Cara Montagna (Dear Mountain) is a podcast produced by Ilaria Gadenz, created with Valentina Gervasoni.
ILARIA GADENZ
I would like to start from your most recent project. You just came back from the Alps where you installed a live listening station on top of a glacier. Tell me about it!
LIA MAZZARI
I have just literally just returned from the Dolomites, where I installed two live audio streams that listen continuously to the environment of the End der Welt Ferner glacier, at the base of the Ortles, inside the Stelvio National Park, close to the Swiss border.
From now onwards – now that I finally, with the help of others, of course, managed to install them there – we are planning to just keep this live audio stream running for as long as we can, for the next few months, hopefully years.
I’m already listening to it now, and it is probably the most dramatic soundscape I have ever heard, also because I had never really listened to a glacial environment before.

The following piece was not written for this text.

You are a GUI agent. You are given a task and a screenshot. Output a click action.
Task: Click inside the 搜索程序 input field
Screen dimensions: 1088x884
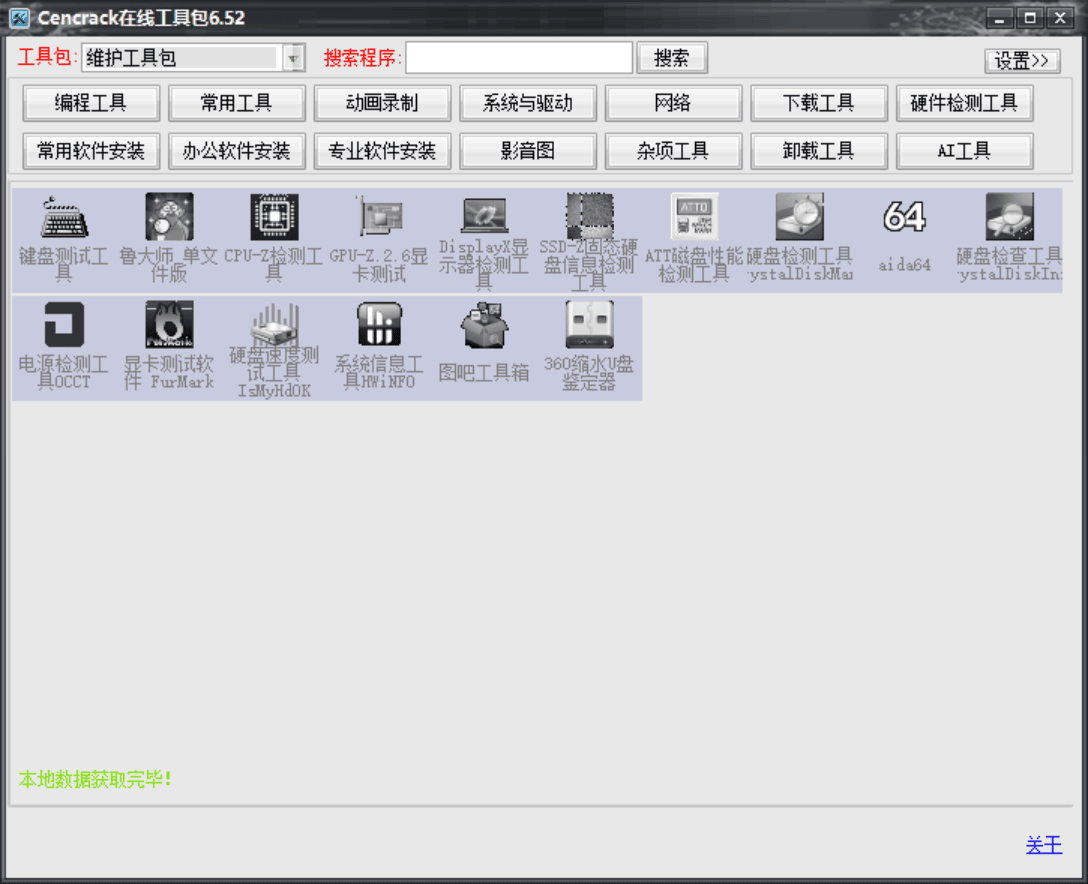pyautogui.click(x=518, y=58)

I mean, I am a practitioner in sound, and of course we all have access to recordings of ice and the Arctic, but it was really the first time I had this experience of working in this kind of environment and also now basically listening to it continuously.
ILARIA GADENZ
You said as long as we can. Does it depend on the obsolescence of the technology, or when do you decide to switch off the streaming?
LIA MAZZARI
That’s a really nice question. I think in this particular case, it wouldn’t be me or us deciding to stop recording (and technically it is not recording but broadcasting, streaming, transmitting, whatever you want to call it), it would rather be the mountain deciding, because I have never worked in such an unstable environment, which actually asks the question, why would you do that in the first place?
The summer season has literally just started and that means that the glaciers are starting to move a lot. The snow is gone and the ice is melting, and the moraines, which are the loose sediment that lies really heavily on top of the glacier, keep just moving around. So, I didn’t realize it until I was there, but the floor just moves to such a large degree that the whole landscape looks different every day.
And therefore, we are trying to keep it there as long as we can, meaning it could be totally swallowed up by the mountain itself, which would be a real shame, but it’s a possibility. And also it just means weather, for example, extreme weather. We have had already in the last two weeks such heavy wind and rain that it just either goes offline, or the microphones just really don’t like this kind of environment, or I presume that in the winter it will get really cold, like it will go to minus 25 and it will snow a lot, so it could just be that it will be snowed in completely.
ILARIA GADENZ
So, I’ll cut to the chase: why do you do that in the first place?
LIA MAZZARI
To be honest, in this case, it was not really my decision. It was the community that lives there that asked me to do it. This year is the international year of the glaciers, or of the preservation of the glaciers announced by the UN, and therefore, since they’re living at the foot of this glacier that they’ve been observing for decades, they were thinking of wanting to listen to it through a live audio broadcast, and so approached me.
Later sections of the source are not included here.